Selective inhibition of p53S46P abolished p53-mediated transcription and apoptosis in Env-elicited syncytia
As shown above, specific inhibition of p38 MAPK by SB203580, used at a concentration of 100 nM, fully prevents the apoptogenic phosphorylation of p53 on S46 in HeLa Env–CD4 syncytia. At this dose, however, SB203580 had no effect on the syncytial accumulation of cyclin B (unpublished data) and thus did not prevent karyogamy (Fig. 6 A). Very similar results, that is inhibition of ATF-2T271P and p53S46P (but not p53S15P), were obtained when p38 MAPK was neutralized by transfection with a DN p38 mutant (43) (Fig. 6 B) or when p38 MAPK was knocked down with a p38-specific small interfering RNA (siRNA; Fig. 6, C and D). Although p38 suppression by itself did not inhibit p53S15P (Fig. 6, A–C), the combined inhibition of p38 (with SB203580) and another established p53S15 kinase, mTOR (with rapamycin), had a synergistic inhibitory effect (Fig. 6 E), suggesting that p38 MAPK has some p53S15 kinase activity in vivo, in accord with the in vitro data (Fig. 5 C).
Next, we transfected HeLa Env and HeLa CD4 cells with a p53-inducible green fluorescent plasmid (GFP) reporter gene, followed by coculture of the two cell lines to generate syncytia, which express GFP (whereas single cells remain GFP negative). The two p38 MAPK inhibitors (SB203580 or SB202190) and DN p38 strongly inhibited the syncytial expression of p53-inducible GFP (Fig. 7 A) and of a p53-inducible luciferase reporter construct (Fig. 7 B), respectively. Thus, the selective inhibition of p53S46P (without any effect on p53S15P) suffices to block the transactivating function of p53, at least in this system. Because apoptosis of Env-elicited syncytia depends on p53-mediated transcriptional effects (as described in the introduction), p53S46P inhibition should result in the interruption of the lethal signal transduction cascade. Accordingly, SB203580 and DN p38 inhibited the conformational activation of Bax and Bak that normally occurs in untreated syncytia (detectable by immunofluorescence with antibodies recognizing the exposed NH2 termini of Bax or Bak), the release of cytochrome c from mitochondria (detectable by immunostaining) and apoptotic nuclear condensation (Fig. 7, C and D). p38 inhibition also abolished the p53-dependent induction of the proapoptotic Bax/Bak activator Puma, whereas inhibiting syncytial apoptosis (Fig. 7 E). Altogether, these data underscore the critical apoptogenic role of p38 MAPK-mediated p53S46P for Env-induced apoptosis.

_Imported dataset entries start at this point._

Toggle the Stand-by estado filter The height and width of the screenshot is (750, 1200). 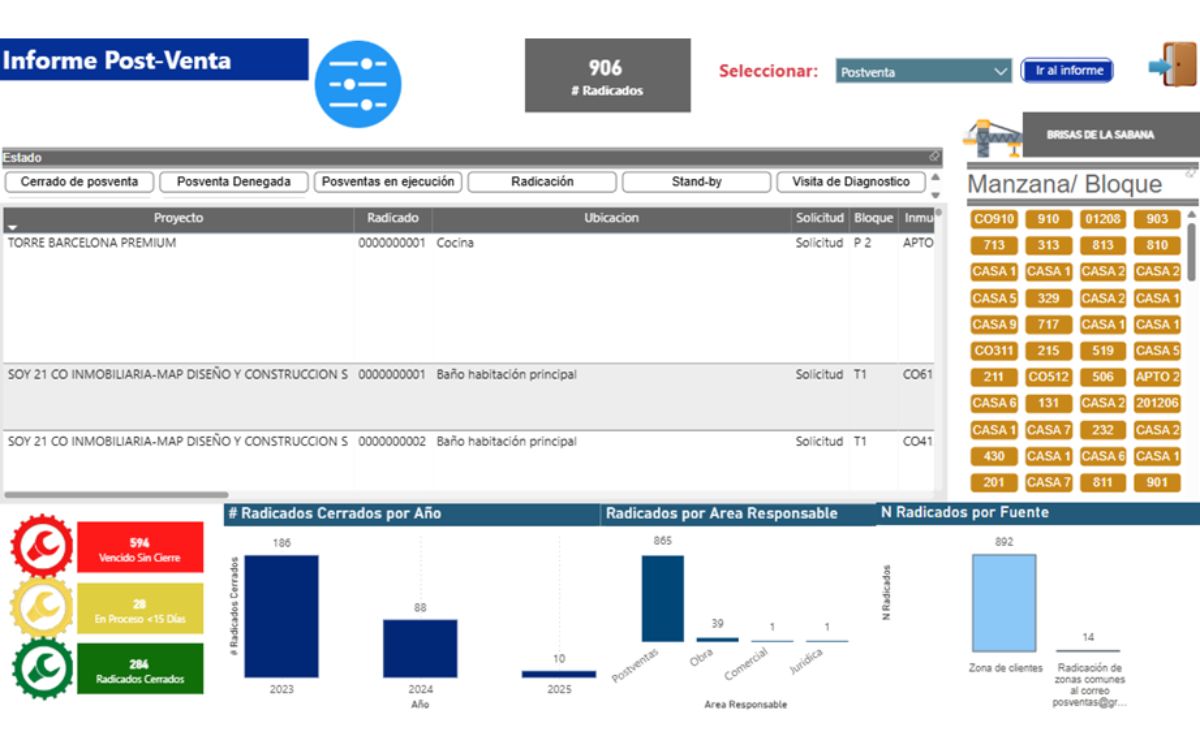pos(696,182)
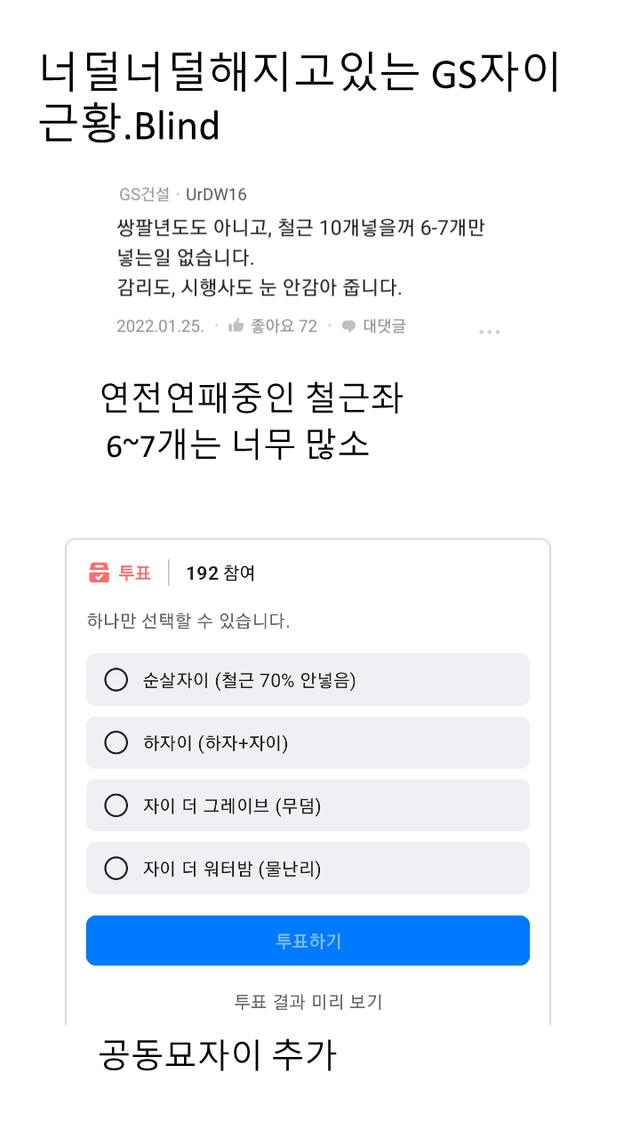Open the 투표 결과 미리 보기 link
The height and width of the screenshot is (1138, 640).
tap(308, 1001)
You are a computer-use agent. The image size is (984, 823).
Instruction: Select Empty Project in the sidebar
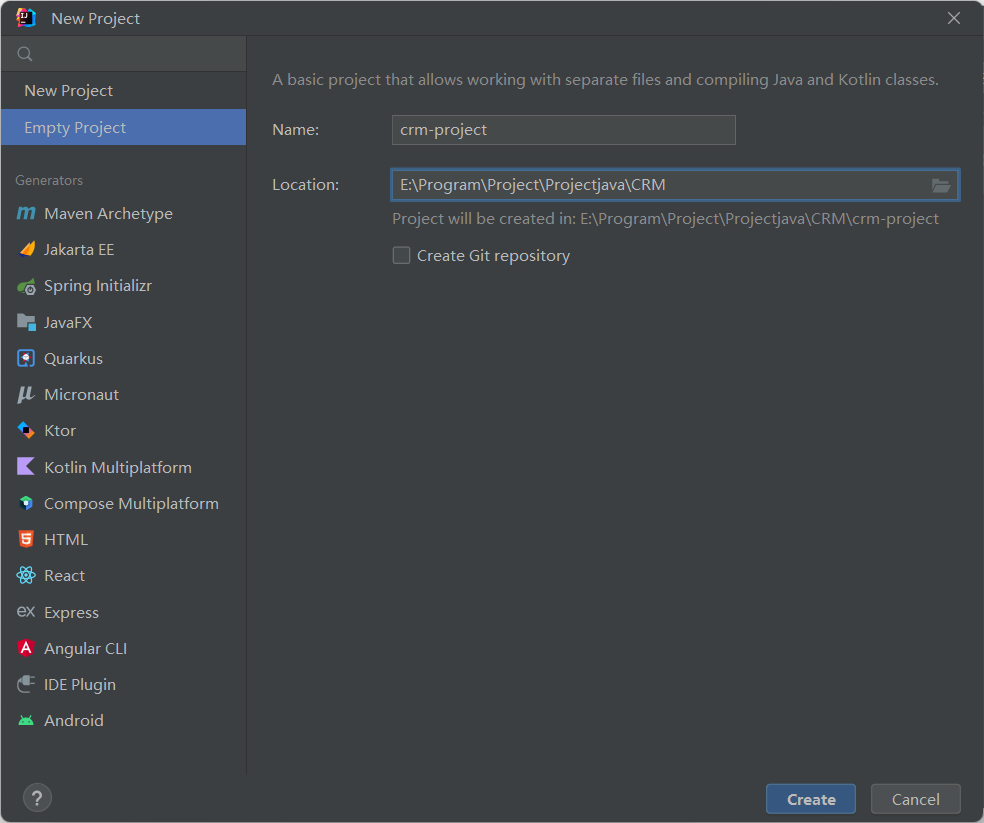(x=75, y=128)
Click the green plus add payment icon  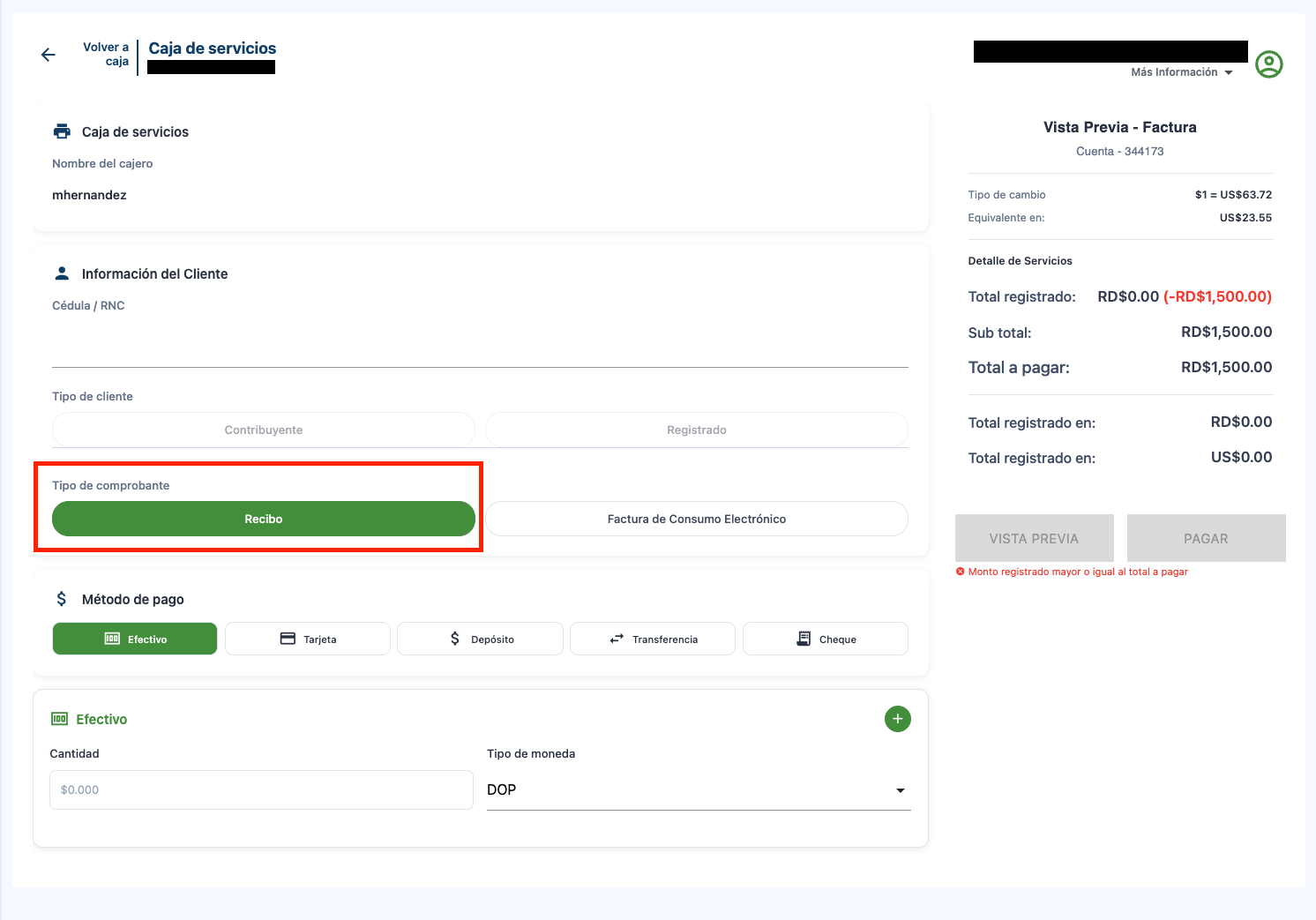click(x=897, y=719)
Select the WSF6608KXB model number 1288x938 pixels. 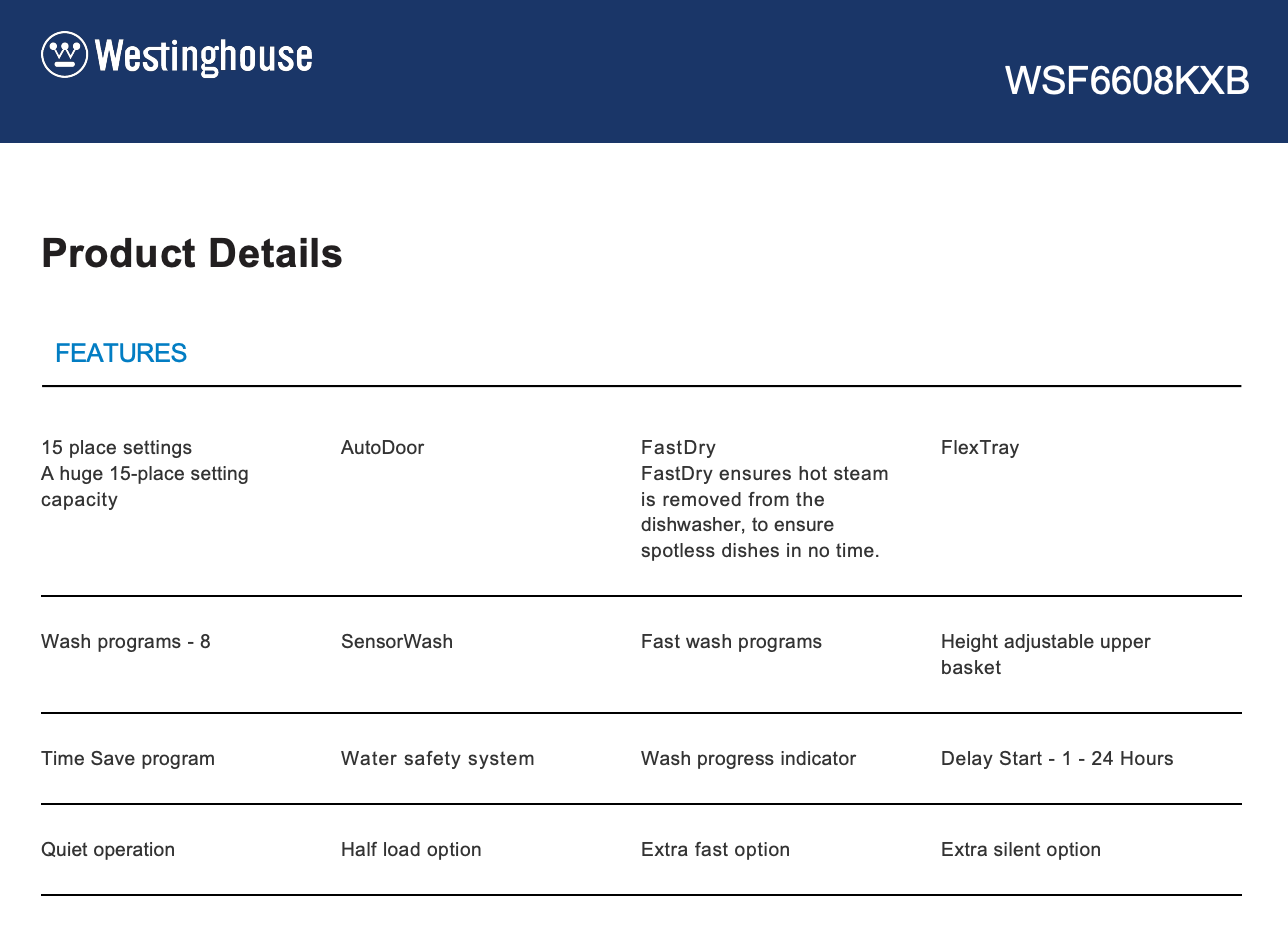(1127, 81)
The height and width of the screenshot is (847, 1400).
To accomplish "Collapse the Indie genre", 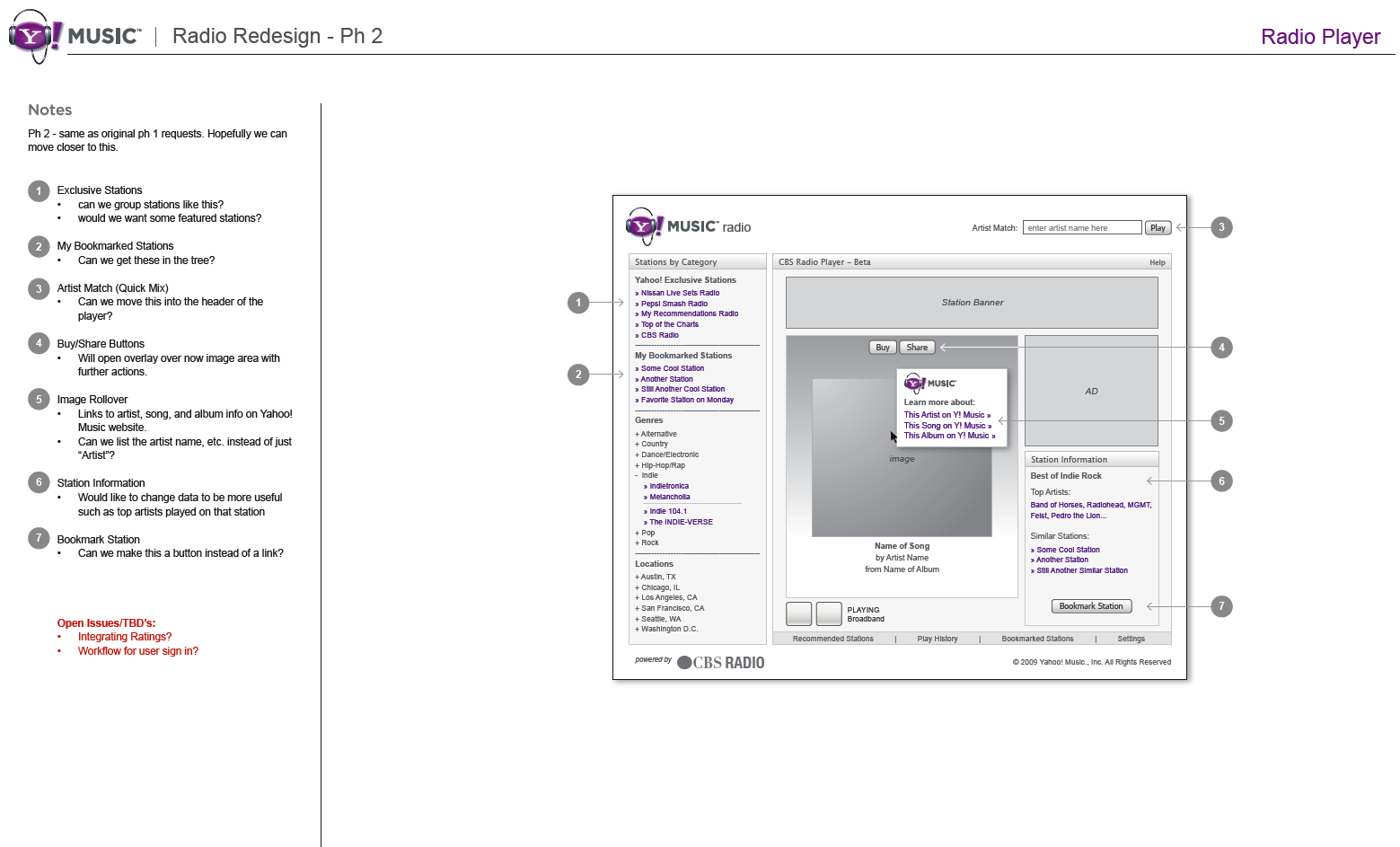I will click(x=638, y=476).

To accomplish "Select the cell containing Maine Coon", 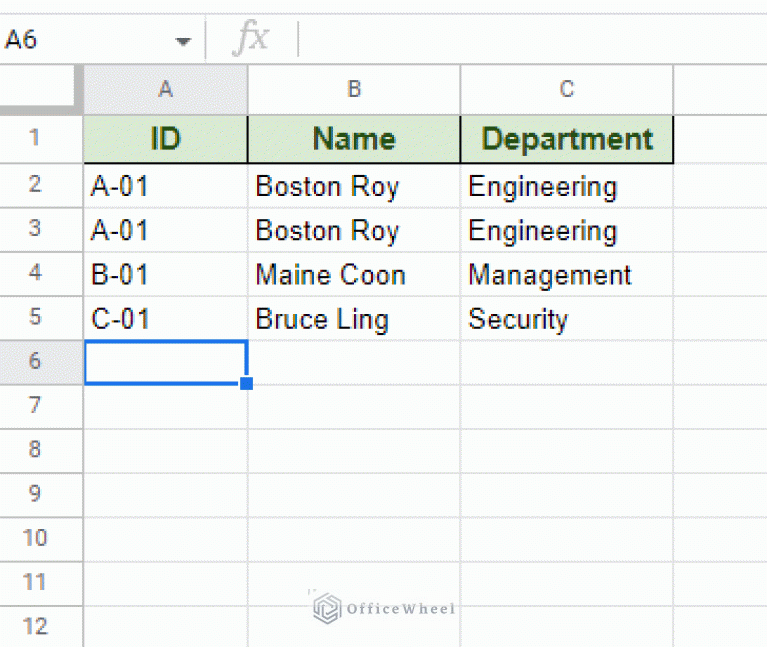I will point(354,275).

Upstream signaling events leading to p38 MAPK activation
In a further series of experiments, we addressed the question as to whether cell fusion per se would be sufficient to elicit p38 activation and apoptosis or whether Env-mediated signal received via CD4 and CXCR4 would be required for this process. HeLa CD4 and HeLa Env cells fused with polyethylene glycol (PEG) still exhibited a significant level of p38 MAPK phosphorylation when C34 (an inhibitor of the interaction of Env with the CD4–CXCR4 complex) was added into the system. Similarly, PEG-enforced homotopic fusion of HeLa CD4 cells or HeLa Env cells resulted in p38 activation, p53S46P and apoptosis (Fig. 8). Thus, heterotopic interactions between Env and CD4–CXCR4 are not absolutely required for the activation of p38. Nonetheless, the interaction between Env and CD4–CXCR4 yields a higher level of p38 activation than when it is blocked, either by the C34 peptide or by the elimination of either CD4 or Env from the system (Fig. 8). In a further series of experiments, Env-elicited syncytia were found to exhibit an activating phosphorylation of the MAPK kinase MKK3 or 6 on S189 or S207, respectively, using a bispecific antibody (which recognizes phosphorylated forms of either MKK 3 and 6; Fig. 9 A). Transfection with DN mutants of MKK3 or MKK6 inhibited the appearance of p38T180P–Y182P and p53S56P in Env-elicited syncytia (Fig. 9 B). Moreover, DN MKK3 or DN MKK6 abolished the transcriptional activity of p53 in this system (Fig. 9 C) and suppressed all mitochondrial and nuclear manifestation of apoptosis, yet had no effect on karyogamy and p53S15P (Fig. 9 D). Thus, MKK3/6 is indispensable for p38 MAPK activation, p53 phosphorylation on S46 (but not S15), and p53-dependent apoptosis. Altogether, these data point to a cascade in which syncytium formation results in the activation of the lethal MAP kinase cascade.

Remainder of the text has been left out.